BEGIN

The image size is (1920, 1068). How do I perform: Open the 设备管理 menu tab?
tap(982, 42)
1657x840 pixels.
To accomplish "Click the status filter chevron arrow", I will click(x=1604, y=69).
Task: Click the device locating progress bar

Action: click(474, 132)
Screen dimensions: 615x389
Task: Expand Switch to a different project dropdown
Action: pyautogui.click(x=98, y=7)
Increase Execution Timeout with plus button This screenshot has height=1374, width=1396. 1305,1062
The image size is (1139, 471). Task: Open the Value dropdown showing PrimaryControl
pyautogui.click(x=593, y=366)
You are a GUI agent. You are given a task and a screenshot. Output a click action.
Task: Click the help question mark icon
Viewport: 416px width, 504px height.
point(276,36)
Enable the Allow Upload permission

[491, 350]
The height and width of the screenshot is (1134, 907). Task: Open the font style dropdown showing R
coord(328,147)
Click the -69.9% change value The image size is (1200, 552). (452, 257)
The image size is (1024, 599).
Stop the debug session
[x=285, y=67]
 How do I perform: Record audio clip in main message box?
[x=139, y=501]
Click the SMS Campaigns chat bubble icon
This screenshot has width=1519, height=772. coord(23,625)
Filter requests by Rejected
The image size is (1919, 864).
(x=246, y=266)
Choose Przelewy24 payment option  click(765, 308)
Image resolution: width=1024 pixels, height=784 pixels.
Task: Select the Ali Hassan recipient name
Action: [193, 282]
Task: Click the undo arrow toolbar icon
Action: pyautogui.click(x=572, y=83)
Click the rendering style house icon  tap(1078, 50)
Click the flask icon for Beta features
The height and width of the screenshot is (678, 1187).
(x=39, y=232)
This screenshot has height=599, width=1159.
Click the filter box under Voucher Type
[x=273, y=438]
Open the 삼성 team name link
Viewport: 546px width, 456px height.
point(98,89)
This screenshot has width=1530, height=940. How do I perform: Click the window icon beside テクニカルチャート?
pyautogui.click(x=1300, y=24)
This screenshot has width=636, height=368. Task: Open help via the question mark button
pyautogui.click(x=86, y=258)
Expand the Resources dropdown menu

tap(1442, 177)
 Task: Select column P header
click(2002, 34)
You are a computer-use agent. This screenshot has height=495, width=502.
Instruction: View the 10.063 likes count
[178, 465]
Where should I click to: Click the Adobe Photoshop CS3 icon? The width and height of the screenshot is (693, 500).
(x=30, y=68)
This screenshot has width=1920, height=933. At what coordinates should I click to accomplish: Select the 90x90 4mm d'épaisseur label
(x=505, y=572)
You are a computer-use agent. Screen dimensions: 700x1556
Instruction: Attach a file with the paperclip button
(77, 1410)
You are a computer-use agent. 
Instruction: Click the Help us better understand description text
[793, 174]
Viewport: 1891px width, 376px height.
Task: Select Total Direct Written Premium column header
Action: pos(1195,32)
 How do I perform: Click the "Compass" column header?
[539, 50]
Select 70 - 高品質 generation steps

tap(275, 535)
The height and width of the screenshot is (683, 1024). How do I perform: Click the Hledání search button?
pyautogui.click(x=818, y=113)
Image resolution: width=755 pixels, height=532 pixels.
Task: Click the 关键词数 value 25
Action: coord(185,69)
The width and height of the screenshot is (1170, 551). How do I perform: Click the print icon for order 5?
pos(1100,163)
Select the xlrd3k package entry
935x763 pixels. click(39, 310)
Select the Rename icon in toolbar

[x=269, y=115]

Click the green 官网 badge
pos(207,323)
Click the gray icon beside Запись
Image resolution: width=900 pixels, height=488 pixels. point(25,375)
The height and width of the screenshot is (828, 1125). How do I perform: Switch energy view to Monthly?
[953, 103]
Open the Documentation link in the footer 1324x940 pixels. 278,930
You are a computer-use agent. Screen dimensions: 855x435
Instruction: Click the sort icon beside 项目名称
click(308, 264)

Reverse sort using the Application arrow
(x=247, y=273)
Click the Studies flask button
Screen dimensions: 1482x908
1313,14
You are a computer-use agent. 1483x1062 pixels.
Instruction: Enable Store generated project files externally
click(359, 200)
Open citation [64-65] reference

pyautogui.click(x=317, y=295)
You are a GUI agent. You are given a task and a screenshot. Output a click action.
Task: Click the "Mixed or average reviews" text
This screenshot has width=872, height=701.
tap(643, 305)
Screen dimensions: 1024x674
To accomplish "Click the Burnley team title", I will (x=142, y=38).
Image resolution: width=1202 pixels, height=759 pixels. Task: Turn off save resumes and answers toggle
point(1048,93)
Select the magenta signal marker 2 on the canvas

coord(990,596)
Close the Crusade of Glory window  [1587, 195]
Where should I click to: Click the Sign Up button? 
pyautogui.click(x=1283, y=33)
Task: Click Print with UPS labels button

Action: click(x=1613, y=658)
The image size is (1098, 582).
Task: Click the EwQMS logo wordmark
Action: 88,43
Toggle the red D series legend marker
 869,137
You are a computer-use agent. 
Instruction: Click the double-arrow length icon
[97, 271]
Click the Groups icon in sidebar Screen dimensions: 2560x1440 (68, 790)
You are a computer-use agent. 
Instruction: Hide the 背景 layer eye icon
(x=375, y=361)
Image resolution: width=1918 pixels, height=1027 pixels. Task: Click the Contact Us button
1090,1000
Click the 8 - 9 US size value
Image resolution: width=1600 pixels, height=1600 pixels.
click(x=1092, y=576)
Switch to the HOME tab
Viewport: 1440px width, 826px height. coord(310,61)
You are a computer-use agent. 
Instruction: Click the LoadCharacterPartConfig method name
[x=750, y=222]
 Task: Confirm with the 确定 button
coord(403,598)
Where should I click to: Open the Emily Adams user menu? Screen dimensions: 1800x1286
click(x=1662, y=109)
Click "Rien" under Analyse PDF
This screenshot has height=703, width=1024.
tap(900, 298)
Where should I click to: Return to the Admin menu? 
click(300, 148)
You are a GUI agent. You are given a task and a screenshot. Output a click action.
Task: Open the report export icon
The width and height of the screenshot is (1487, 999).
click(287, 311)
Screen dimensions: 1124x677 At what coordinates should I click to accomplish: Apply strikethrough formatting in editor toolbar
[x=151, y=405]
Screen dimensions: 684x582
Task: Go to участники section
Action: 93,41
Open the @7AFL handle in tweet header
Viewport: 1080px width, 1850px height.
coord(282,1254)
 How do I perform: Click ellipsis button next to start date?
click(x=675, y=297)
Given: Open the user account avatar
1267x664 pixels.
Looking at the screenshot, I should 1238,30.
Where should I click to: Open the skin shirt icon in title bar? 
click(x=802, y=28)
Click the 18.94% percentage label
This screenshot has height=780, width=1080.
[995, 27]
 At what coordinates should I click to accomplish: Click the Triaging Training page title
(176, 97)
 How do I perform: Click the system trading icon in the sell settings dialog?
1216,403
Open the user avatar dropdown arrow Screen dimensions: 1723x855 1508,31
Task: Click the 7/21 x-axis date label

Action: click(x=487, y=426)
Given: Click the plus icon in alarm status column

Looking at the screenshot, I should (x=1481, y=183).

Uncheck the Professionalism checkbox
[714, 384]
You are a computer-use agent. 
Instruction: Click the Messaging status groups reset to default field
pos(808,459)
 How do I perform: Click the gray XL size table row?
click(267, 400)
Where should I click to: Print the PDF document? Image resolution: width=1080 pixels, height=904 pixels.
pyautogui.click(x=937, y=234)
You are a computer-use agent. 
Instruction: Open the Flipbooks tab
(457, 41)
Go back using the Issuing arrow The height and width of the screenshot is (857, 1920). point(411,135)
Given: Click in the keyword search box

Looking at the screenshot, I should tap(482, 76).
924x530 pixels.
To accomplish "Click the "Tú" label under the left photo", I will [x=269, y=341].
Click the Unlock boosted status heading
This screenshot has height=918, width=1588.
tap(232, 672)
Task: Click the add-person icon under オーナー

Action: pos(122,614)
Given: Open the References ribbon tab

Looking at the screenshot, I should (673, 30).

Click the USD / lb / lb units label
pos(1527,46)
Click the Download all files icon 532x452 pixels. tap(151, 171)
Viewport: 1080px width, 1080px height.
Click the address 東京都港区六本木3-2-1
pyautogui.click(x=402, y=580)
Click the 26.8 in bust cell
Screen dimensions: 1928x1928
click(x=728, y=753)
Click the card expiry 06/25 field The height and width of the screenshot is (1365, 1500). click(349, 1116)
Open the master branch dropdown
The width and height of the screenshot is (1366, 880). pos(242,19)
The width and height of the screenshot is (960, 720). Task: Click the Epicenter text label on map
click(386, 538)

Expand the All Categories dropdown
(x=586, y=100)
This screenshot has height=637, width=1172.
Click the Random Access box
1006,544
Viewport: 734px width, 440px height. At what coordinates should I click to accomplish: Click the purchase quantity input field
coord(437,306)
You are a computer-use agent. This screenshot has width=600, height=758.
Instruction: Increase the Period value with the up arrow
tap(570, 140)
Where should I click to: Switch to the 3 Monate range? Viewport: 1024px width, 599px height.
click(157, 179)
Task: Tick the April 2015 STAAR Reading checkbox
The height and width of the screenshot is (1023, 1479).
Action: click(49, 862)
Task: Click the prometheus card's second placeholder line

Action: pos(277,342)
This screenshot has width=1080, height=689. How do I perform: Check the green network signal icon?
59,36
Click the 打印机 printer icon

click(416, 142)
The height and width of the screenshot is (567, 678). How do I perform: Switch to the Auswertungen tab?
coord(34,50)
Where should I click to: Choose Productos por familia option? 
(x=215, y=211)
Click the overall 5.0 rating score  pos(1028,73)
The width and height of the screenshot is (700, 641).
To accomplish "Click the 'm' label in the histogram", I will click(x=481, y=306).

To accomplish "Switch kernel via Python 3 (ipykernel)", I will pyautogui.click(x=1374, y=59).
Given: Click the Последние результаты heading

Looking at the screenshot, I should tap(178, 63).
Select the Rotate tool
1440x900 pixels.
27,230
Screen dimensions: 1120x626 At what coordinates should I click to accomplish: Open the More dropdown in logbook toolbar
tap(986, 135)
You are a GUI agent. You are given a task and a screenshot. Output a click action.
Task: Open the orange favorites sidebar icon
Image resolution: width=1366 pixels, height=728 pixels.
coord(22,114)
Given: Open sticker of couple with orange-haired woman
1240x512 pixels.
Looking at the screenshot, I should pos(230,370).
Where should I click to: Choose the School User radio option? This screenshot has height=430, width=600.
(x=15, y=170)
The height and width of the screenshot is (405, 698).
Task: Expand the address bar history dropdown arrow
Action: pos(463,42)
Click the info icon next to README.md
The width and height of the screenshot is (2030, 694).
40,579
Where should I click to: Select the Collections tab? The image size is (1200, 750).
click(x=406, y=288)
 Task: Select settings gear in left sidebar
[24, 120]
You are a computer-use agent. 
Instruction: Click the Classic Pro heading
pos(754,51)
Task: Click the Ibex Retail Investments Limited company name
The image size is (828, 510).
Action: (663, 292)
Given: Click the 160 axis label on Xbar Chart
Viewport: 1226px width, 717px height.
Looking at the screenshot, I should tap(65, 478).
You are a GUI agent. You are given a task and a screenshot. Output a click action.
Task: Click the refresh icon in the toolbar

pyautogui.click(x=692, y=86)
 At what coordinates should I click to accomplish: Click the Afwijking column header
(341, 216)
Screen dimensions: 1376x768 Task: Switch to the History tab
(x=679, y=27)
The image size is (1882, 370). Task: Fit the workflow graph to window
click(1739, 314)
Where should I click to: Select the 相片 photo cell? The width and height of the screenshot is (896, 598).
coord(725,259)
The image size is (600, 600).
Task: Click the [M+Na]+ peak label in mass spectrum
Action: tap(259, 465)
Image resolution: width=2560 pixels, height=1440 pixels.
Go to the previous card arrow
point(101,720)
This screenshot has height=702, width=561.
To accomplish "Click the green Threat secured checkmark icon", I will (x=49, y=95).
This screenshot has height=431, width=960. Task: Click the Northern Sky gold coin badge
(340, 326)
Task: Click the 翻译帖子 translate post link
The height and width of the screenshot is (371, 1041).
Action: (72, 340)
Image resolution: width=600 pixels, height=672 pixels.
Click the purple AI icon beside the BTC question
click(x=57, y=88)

END

### About this task
Take every line above where "avatar" appears and copy it.

### Expected answer
Given: Open the user account avatar
Open the user avatar dropdown arrow Screen dimensions: 1723x855 1508,31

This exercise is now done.